A legislação pátria traz em seu arcabouço amplos dispositivos de proteção ao adquirente de propriedade imobiliária para fins de moradia, como é o caso.

Vejamos.

Art. 27, do Código de Defesa do Consumidor - Prescreve em 5 (cinco) anos a pretensão à reparação pelos danos causados por fato do produto ou do serviço prevista na Seção II deste Capítulo, iniciando- se a contagem do prazo a partir do conhecimento do dano e de sua autoria.

Art. 618, do Código Civil - Nos contratos de empreitada de edifícios ou outras construções consideráveis, o empreiteiro de materiais e execução responderá, durante o prazo irredutível de cinco anos, pela solidez e segurança do trabalho, assim em razão dos materiais, como do solo.

Súmula 194 do Superior Tribunal de Justiça (STJ) - prescreve em 20 anos a ação para obter, do construtor, indenização por defeito da obra.

Preceitua a legislação consumerista em seu art. 27, que o reclamante tem um prazo prescricional de 5 anos para apresentar judicialmente sua pretensão de reclamar em juízo dos danos, ou seja, dos prejuízos resultantes de um fato do produto ou serviço, portanto um defeito.

Assim, fica impugnada a alegação de decadência suscitada em sede contestação.

II - DA IMPUGNAÇÃO AOS FATOS NARRADO EM SEDE DE CONTESTAÇÃO

Alega a Ré que a unidade adquirida pelo Autor seguiu à risca todos os padrões construtivos e obteve o habite-se nº 2014-87504-00, expedido pelo órgão competente.

Ora, vale ressaltar que o habite-se não é atestado de qualidade e garantia do imóvel construído, em verdade, são apenas informações apresentadas pelos engenheiros e arquitetos contratados pela Empresa Ré ao órgão municipal competente de que a obra seguiu as recomendações gerais de construção civil. É o mínimo esperado.

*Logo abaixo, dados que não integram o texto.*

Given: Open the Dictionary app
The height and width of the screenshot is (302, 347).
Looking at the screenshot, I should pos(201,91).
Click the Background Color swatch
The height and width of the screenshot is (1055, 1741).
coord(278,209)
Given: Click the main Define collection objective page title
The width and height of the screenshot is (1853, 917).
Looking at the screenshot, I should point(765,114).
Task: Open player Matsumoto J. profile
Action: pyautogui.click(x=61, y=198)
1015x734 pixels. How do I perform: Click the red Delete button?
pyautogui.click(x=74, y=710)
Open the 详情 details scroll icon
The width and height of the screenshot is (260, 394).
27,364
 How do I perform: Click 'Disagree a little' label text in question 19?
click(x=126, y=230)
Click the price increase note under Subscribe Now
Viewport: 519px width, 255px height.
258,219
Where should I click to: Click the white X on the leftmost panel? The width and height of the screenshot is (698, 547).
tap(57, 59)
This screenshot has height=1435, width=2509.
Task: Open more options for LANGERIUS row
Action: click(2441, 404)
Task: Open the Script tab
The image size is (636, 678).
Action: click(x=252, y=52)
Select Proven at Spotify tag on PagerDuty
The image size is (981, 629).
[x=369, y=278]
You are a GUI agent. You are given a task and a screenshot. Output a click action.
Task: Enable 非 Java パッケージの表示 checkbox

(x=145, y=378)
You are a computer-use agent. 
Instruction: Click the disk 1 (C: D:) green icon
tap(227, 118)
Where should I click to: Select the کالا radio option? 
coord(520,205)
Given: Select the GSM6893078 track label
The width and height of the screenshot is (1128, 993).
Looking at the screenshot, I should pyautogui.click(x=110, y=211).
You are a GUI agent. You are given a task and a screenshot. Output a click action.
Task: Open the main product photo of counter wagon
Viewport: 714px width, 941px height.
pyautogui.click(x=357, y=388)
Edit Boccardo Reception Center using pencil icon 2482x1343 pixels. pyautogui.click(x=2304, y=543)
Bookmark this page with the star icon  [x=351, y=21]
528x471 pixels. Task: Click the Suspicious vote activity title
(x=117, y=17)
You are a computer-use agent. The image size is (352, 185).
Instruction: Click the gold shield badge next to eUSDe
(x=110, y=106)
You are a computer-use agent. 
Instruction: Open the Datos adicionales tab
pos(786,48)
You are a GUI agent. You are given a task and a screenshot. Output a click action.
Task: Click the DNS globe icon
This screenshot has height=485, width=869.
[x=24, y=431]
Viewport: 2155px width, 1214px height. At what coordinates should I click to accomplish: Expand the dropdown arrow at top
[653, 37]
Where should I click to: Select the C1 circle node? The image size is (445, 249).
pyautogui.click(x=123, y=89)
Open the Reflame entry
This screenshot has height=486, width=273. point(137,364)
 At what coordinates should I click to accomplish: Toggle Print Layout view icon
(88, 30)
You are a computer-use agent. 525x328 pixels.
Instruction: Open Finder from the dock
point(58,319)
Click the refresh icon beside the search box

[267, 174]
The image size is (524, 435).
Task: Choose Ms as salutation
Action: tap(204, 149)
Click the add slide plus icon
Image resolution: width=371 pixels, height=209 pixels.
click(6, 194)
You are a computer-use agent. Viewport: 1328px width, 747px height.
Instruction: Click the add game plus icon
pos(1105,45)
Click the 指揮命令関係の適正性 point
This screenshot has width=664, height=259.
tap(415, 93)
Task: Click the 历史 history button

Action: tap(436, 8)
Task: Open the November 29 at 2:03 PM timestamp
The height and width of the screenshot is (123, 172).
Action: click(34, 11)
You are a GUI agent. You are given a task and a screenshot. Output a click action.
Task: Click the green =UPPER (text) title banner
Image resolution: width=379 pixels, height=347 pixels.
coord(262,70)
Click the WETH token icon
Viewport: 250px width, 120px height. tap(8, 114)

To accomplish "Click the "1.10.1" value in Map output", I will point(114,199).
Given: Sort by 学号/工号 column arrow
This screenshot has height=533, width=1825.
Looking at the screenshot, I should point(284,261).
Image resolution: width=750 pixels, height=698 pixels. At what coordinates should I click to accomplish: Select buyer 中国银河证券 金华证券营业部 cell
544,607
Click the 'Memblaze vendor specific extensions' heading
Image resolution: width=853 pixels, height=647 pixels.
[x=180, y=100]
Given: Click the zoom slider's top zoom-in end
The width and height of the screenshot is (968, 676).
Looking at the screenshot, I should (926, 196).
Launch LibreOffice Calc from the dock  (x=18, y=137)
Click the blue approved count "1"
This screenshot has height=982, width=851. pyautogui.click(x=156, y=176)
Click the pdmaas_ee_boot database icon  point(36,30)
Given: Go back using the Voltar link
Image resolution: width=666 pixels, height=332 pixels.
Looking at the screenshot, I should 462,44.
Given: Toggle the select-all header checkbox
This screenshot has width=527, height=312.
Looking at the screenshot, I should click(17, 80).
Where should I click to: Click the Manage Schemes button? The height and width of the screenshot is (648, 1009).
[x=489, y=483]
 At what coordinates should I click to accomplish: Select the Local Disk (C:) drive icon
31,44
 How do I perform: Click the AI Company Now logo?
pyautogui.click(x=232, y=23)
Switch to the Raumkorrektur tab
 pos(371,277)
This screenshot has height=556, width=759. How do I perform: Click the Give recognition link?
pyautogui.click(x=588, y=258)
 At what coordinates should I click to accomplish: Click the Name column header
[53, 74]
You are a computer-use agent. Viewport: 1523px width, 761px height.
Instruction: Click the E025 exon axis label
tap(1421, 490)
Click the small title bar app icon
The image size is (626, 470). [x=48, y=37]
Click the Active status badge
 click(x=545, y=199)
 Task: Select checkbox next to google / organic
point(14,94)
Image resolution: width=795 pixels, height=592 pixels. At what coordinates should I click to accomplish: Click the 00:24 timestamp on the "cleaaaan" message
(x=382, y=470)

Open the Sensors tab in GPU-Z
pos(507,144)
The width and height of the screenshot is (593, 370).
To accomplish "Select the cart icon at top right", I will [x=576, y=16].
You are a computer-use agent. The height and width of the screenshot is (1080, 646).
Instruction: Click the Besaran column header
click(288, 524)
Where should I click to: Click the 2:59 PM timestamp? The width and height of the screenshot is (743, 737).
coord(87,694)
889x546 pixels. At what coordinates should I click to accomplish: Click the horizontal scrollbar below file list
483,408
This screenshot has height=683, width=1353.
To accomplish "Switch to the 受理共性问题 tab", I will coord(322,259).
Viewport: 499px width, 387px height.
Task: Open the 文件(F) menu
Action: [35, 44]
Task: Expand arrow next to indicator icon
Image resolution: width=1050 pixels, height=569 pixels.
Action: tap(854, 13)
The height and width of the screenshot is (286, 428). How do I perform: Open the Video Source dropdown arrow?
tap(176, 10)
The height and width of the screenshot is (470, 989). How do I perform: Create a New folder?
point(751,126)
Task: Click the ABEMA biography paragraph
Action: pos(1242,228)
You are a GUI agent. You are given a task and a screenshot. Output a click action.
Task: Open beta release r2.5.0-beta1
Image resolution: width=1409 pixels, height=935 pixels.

A empresa Ré alega de maneira incisiva ter empregue o imóvel em perfeito estado, contudo, confessa que em janeiro de 2017, teve que retornar a unidade do Autor para realizar diversos reparos, que há época deu por sanados.

Ocorre que por se tratar de problemas estruturais, as mesmas fissuras e infiltrações voltaram a aparecer no imóvel, como amplamente comprovado por laudo técnico. Nessa esteira, contesta a Ré a legitimidade do parecer técnico sem se quer trazer aos autos o projeto de construção do imóvel indicando o deslinde da obra ou de como se deu a formação da parte estrutural do projeto.

Há de se ressaltar, que o documento acostado em fls. 139, não tem o condão de atestar resolução definitiva das falhas, a) percebe-se que o documento é estritamente elaborado pela Ré impossibilitando qualquer manifestação de vontade por parte do Autor, restando a este apenas aderir o que ali fora posto; b) as informações contidas são demasiadamente contraditórias quantos as datas; c) a quitação dada pelo Autor quando do recebimento do termo, por óbvio, não abrange os vícios ocultos impossíveis de detectar. Assim sendo, o documento apresentado pela empresa Ré fls.139, não cumpre a finalidade a que se destina.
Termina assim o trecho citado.